Bab Lima Puluh Tiga: Meriam Kapal Menyapu Daratan
"Siapkan tembakan meriam kapal di pintu gerbang kota!"
"Tembak!"
Ledakan dahsyat mengguncang bumi, di pintu gerbang kota kolonial kuno, area luas dihantam habis-habisan oleh meriam kapal yang sangat kuat, menghancurkan tak terhitung makhluk asing menjadi serpihan.
Dalam film, makhluk asing tampil sangat menakutkan, seolah manusia tak berdaya melawan.
Namun kenyataannya, saat menghadapi pasukan era antar bintang yang sudah siap, makhluk asing yang tak bisa meninggalkan permukaan planet hanya sebatas itu. Dengan cukup pasukan darat bersenjata lengkap, apalagi didukung kapal perang, mereka nyaris tak punya peluang.
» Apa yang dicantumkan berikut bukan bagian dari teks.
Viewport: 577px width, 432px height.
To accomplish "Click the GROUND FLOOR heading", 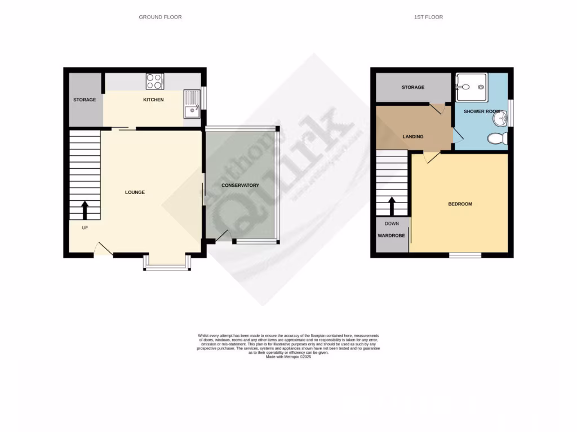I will pos(160,17).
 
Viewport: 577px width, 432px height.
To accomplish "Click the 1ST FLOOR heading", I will pos(428,17).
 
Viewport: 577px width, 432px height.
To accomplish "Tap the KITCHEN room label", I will pos(153,100).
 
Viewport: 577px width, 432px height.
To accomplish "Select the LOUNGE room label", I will pos(135,192).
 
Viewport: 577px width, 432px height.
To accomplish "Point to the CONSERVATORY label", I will pos(240,186).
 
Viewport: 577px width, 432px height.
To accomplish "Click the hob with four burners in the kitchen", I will pos(154,82).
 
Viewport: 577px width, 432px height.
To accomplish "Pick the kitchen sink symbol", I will pos(192,104).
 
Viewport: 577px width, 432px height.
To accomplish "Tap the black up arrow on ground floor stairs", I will pos(85,210).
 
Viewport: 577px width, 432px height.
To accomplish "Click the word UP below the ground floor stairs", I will pos(85,228).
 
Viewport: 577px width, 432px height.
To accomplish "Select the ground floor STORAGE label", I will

Dua gelombang tembakan meriam kapal berturut-turut, melindungi para perompak luar angkasa yang sebelumnya masuk ke kota agar bisa mundur, dan di pintu gerbang didirikan garis pertahanan. Setelah itu, Fang Ning memerintahkan armada untuk terbang ke udara, memulai pengeboman menyeluruh ke seluruh kota kolonial kuno.
Saat ini, ia sudah rela meninggalkan sebagian besar reruntuhan, hanya menyisakan inti pusat kota kolonial kuno, sisanya dihancurkan.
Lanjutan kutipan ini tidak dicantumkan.